=== WHAT THIS TASK INVOLVES ===
In the listing, copy out the lines from the one containing "Task: Click the Aug month label" through the end, both included, with "Aug" switched to "Sep" and nothing else altered. Give only those lines, and leave out the pictures.

=== Source data ===
________

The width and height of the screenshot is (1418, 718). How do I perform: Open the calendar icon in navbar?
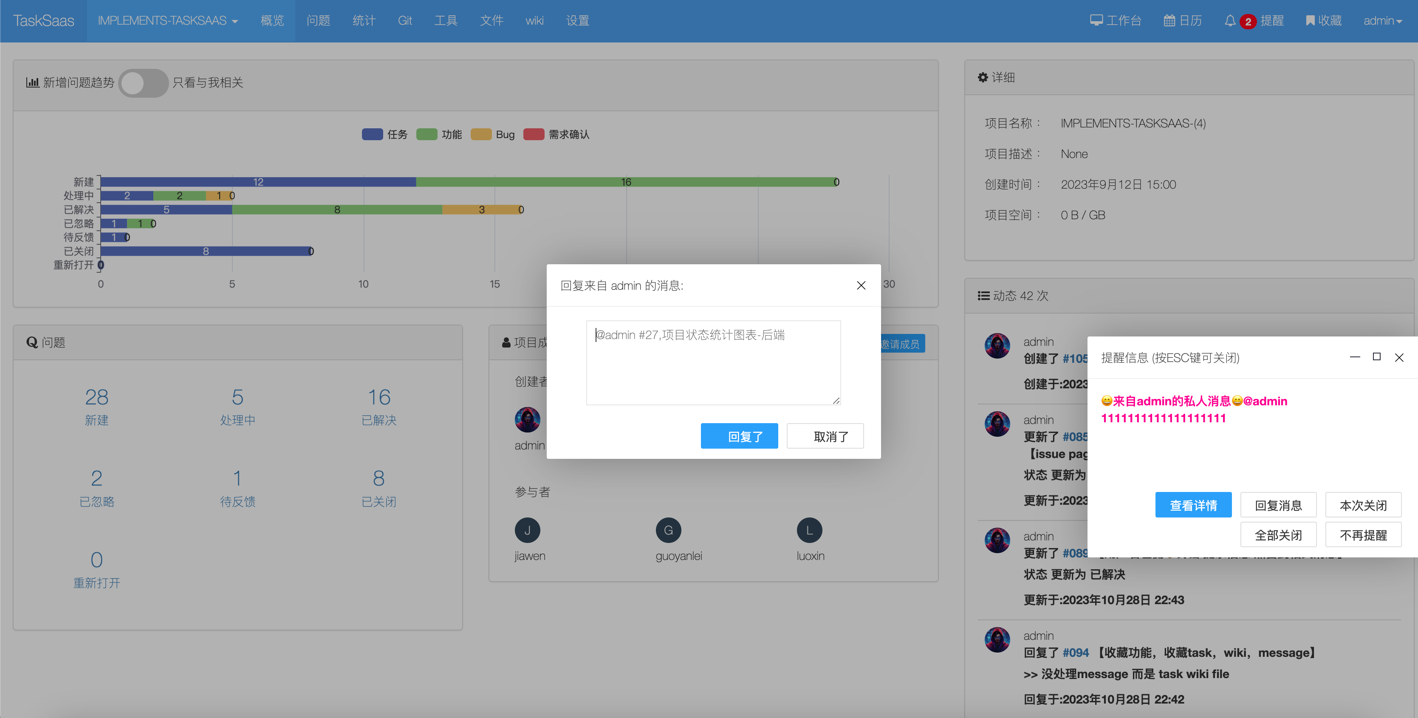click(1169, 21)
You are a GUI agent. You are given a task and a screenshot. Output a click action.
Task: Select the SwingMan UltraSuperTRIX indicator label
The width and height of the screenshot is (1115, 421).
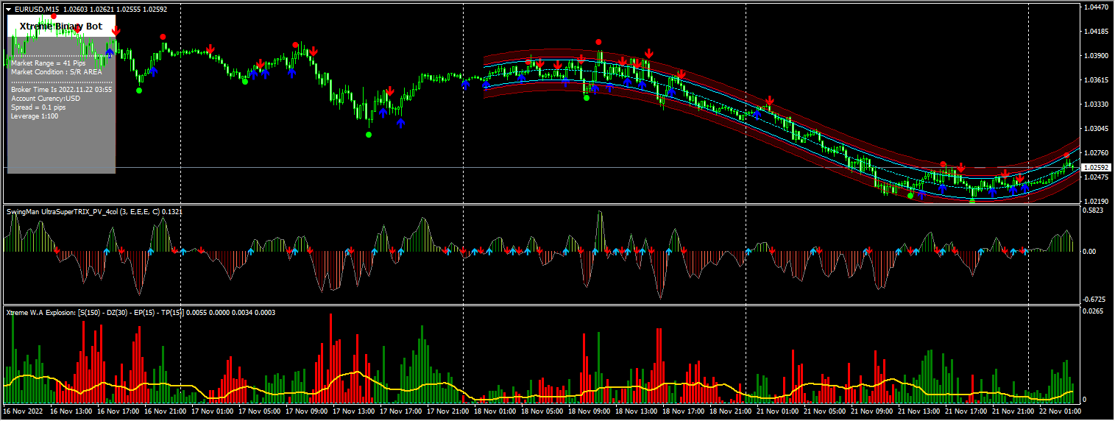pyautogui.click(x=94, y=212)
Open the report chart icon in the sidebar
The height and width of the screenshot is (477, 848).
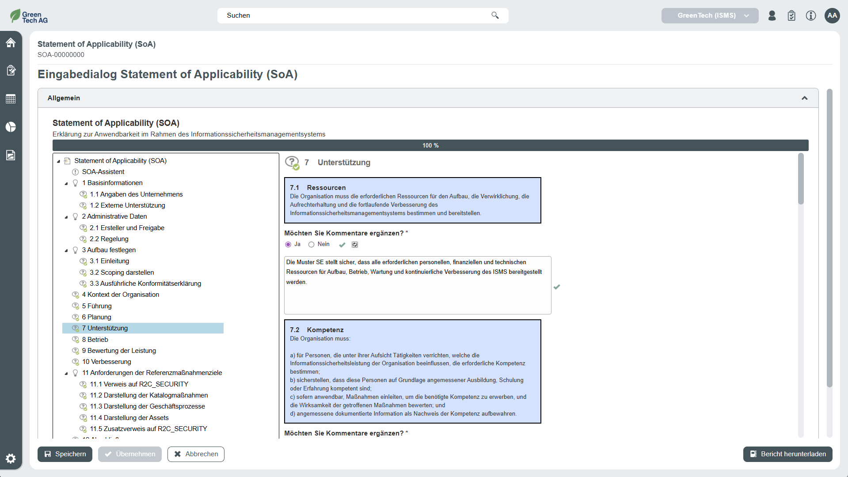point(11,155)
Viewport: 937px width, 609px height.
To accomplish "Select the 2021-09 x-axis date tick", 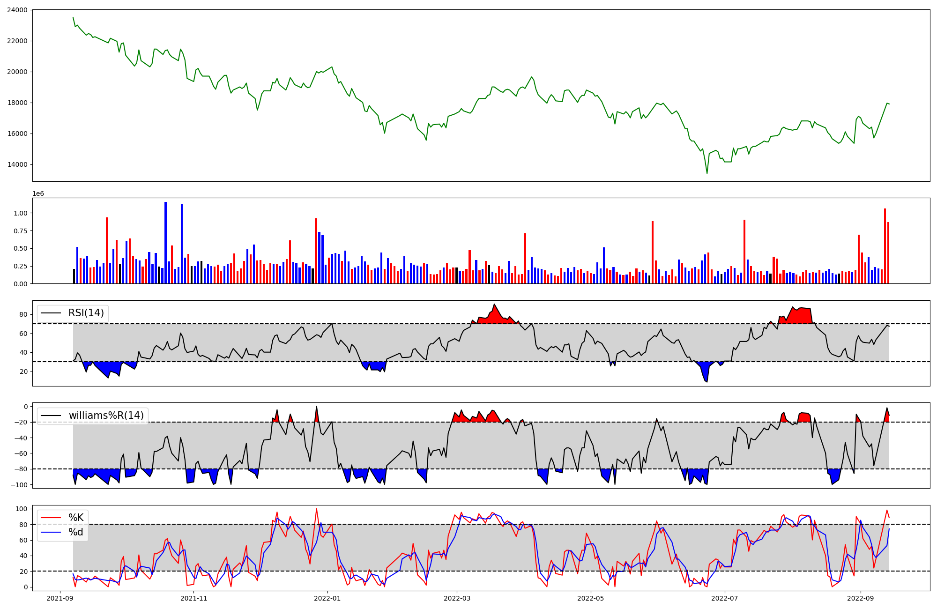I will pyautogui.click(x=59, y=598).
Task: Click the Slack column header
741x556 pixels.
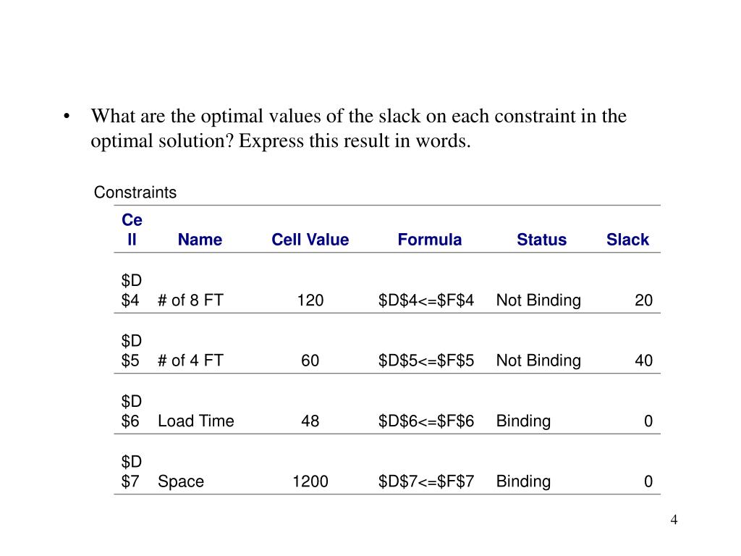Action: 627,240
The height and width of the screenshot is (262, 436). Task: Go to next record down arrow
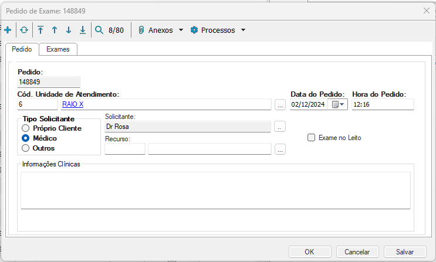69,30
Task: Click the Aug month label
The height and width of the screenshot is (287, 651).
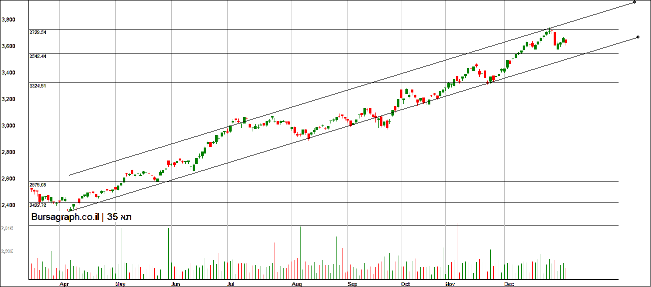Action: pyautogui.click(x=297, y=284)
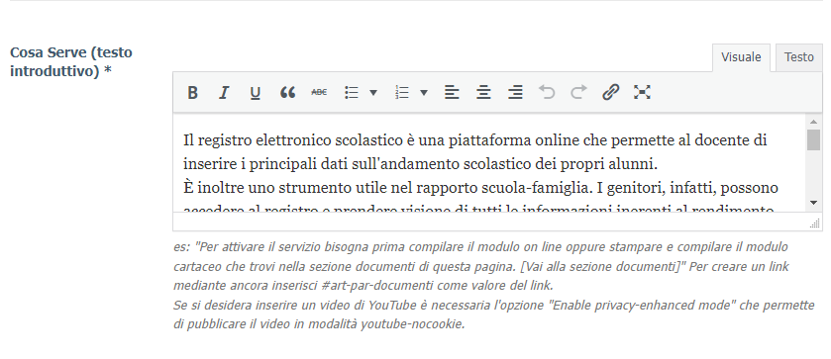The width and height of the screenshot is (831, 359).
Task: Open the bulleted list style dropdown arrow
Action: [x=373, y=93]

________

=== ANSWER TO THIS TASK ===
Task: Click the Sep month label
The height and width of the screenshot is (287, 651).
Action: pyautogui.click(x=297, y=284)
The width and height of the screenshot is (831, 359).
Task: Open the bulleted list style dropdown arrow
Action: [x=373, y=93]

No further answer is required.